Of late, I have been watching MSNBC with one finger poised on the channel switcher of my remote control. For, although I have always had a love hate relationship with the network, based upon the schizophrenic nature of its programming, especially as it relates to its joining in the seemingly irresistible cable news indulgence of negative Obama reportage. Since the development of the oil spill disaster, however, I have become an even more reluctant viewer.
Last evening on the Rachel Maddow Show, the host did something that I have yet to see on any news broadcast, and, although I have seen reporting of this nature on the occasional Democratic leaning blogosphere, I can say with a great degree of certainty that it goes against the general media narrative in regards to President Obama.
Maddow began this amazing segment of her broadcast by noting President Obama’s recent tweet:
With the passage of financial regulation in Washington today, President Obama took to the very un-momentous setting of 'Twitters,' as he called it yesterday, to say this, quote, 'Last night`s House Senate agreement on Wall Street reform represents the toughest financial reform since the Great Depression.'
She then, not only buttressed the President’s characterization of the financial regulation agreement, but she took the opportunity to quote Taegan Goddard at CQ Politics.
It turns out that a lot of things that have happened in the less than two years of this administration are the biggest or first or most important in generations. On the occasion of the Wall Street reform announcement today, Taegan Goddard at 'CQ Politics' wrote, 'Not since FDR has a president done so much to transform this country.'
Ms. Maddow could have stopped right here and I would have been extremely gratified, but she continued:
Even before today`s historic Wall Street reform agreement, President Obama, of course, did what politicians have been trying to do for more than 60 years. He passed health reform, which, for the first time, establishes government responsibility for the health care of American citizens.
Consider also the stimulus bill. It didn`t just throw a lasso around our entire economy and yank and yank it back from the brink. It also pumped about $100 billion into the crumbling embarrassment of our national infrastructure and transportation system.
Did she just say President Obama yanked the US economy back from the brink? At this point I’m smiling from ear to ear, but still she continued:
It was the largest investment in infrastructure since Ike. For solving our country`s energy problems, something Obama has compared to man walking on the moon, it contained about $60 billion in spending and tax incentives for renewable and clean energy, also a historic investment.

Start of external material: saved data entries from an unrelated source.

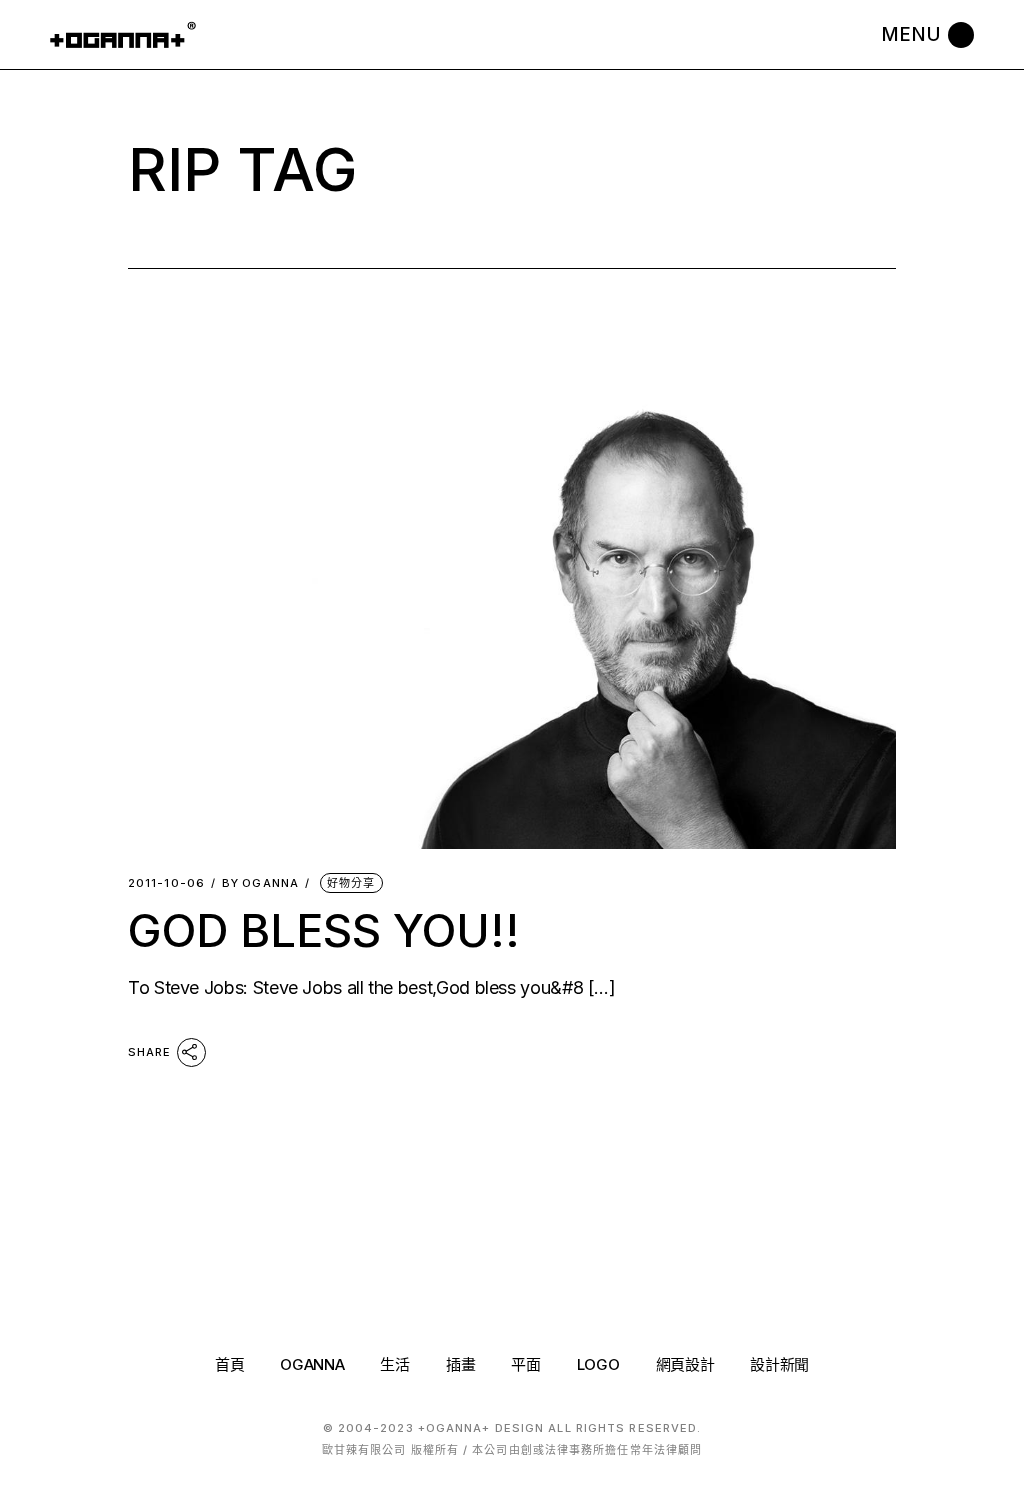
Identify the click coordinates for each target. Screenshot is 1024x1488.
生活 (394, 1364)
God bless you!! (324, 930)
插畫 (460, 1364)
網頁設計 (685, 1364)
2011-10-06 (166, 883)
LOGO (598, 1364)
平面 (525, 1364)
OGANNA (260, 883)
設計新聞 (779, 1364)
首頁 (229, 1364)
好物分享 (351, 883)
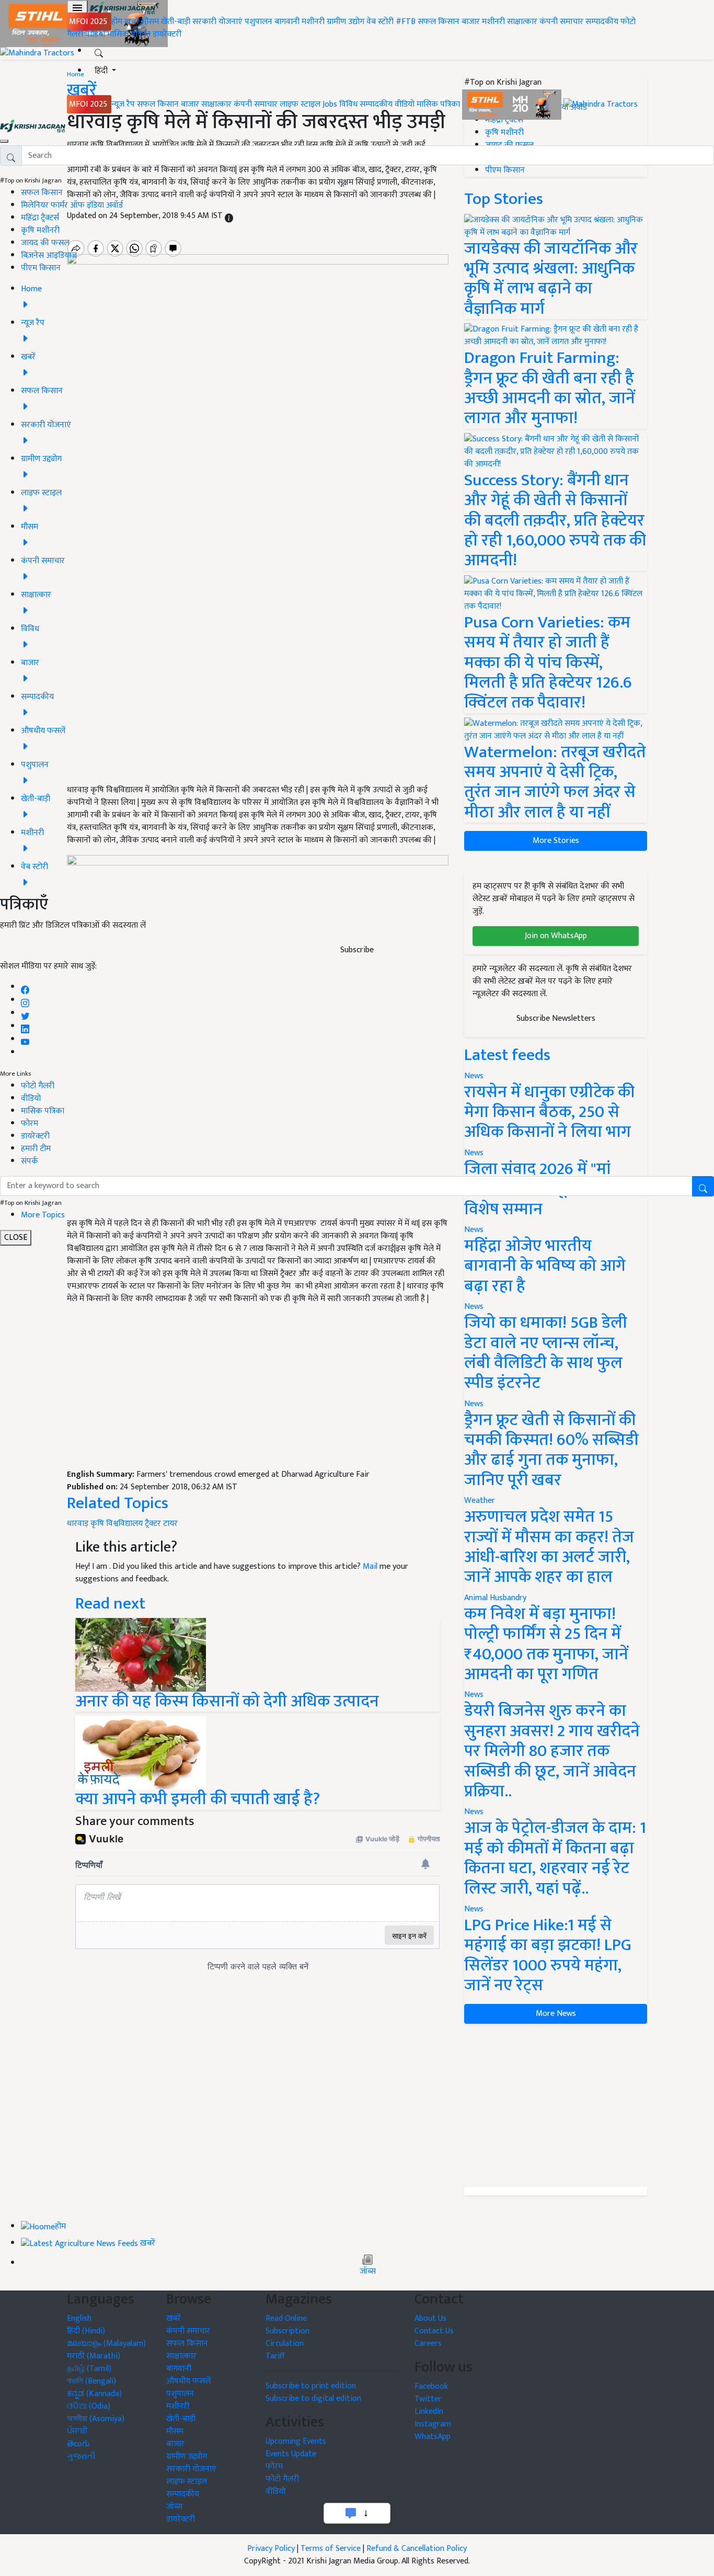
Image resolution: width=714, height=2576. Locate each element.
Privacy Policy (271, 2548)
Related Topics (117, 1503)
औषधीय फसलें (188, 2381)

It also included an unheralded but giant investment in science and tech, amping up the budgets at NASA, the National Science Foundation, and an experimental energy research agency that was created under President George W. Bush, but never funded until now.
President Obama’s contribution so far to science and technology is one of the most under reported items of his still nascent administration. But there is more to come:
President Obama also expanded state kids` health insurance to cover another four million kids. He signed the Lily Ledbetter Fair Pay Act amending the 1964 civil rights act for equal pay for equal work.

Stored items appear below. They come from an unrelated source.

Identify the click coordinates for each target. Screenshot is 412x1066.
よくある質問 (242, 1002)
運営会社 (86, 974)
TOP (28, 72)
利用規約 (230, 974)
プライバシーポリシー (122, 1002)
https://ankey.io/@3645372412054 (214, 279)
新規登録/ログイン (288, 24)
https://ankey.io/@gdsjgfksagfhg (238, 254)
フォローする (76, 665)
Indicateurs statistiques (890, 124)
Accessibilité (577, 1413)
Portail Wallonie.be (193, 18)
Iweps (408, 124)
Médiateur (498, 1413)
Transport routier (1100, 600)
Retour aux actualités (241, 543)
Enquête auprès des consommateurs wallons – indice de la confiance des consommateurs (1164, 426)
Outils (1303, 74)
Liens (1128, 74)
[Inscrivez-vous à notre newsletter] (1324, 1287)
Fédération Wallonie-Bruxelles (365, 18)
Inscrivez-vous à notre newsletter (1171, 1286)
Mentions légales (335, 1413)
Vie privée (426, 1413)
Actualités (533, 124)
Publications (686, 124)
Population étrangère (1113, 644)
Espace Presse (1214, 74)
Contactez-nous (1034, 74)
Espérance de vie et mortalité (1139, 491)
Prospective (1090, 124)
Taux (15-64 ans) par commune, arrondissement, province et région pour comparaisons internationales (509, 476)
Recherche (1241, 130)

He signed a nuclear arms deal with Russia that would reduce both countries` arsenals by a third. He created a new global nonproliferation initiative to keep nuclear materials out of the hands of terrorists.
Did all this happen in just 18 months? I thought this President was such a disappointment. Ms. Maddow:
He set forth an international way forward on that radical left-wing proposition of Ronald Reagan, a world without nuclear weapons. Then there are the legislative and policy achievements that don`t just build on previously-set precedents, but set new ones.
The Hate Crimes Prevention Act, also known as the Matthew Shepard Act. It had languished in Congress for years. The Food and Drug Administration permitted for the first time to regulate tobacco.
Obama fired two wartime commanding generals in little over a year. He overhauled the astonishing stupidity of the student loan system in which banks were being subsidized to give loans that were guaranteed by the government anyway, a license to print money.
That was ended in the savings put toward actual aid to students. He canceled a weapons program that was bloated, unnecessary and totally irrelevant to either of our current wars, the F-22. Why even mention the cancellation of a single weapons system? Because that never happens. Weapons systems never get canceled. The F-22 did, which is itself a miracle.
Maddow also spoke of disappointments, but the difference in her expressed disappointment was the fact that she did not allow her disappointment to vilify or characterized this President as being worthless or the same as Bush:
In each of these achievements and in the list of things he has yet to do -'Don`t Ask, Don`t Tell,' closing Guantanamo - in each of these things, there is room for liberal disappointment. I sing a bittersweet lullaby to the lost public option when I go to sleep at night.
But presidential legacies are complex. Not even the Reagan administration`s legacy is pure as the conservative-driven snow. But Taegan Goddard at CQ Politics was right today about nothing this big happening since FDR.
This was certainly an amazing broadcast and one that actually left me stunned. Maddow ended with this:
The list of legislative accomplishments of this president in half a term even before energy reform which he`s probably going to get to is, to quote the vice president, 'a big freaking deal.' Love this administration or hate it, this president is getting a lot done. The last time any president did this much in office, booze was illegal. If you believe in policy, if you believe in government that addresses problems, cheers to that. Good night.
Thank you, Ms. Maddow. Good night, indeed.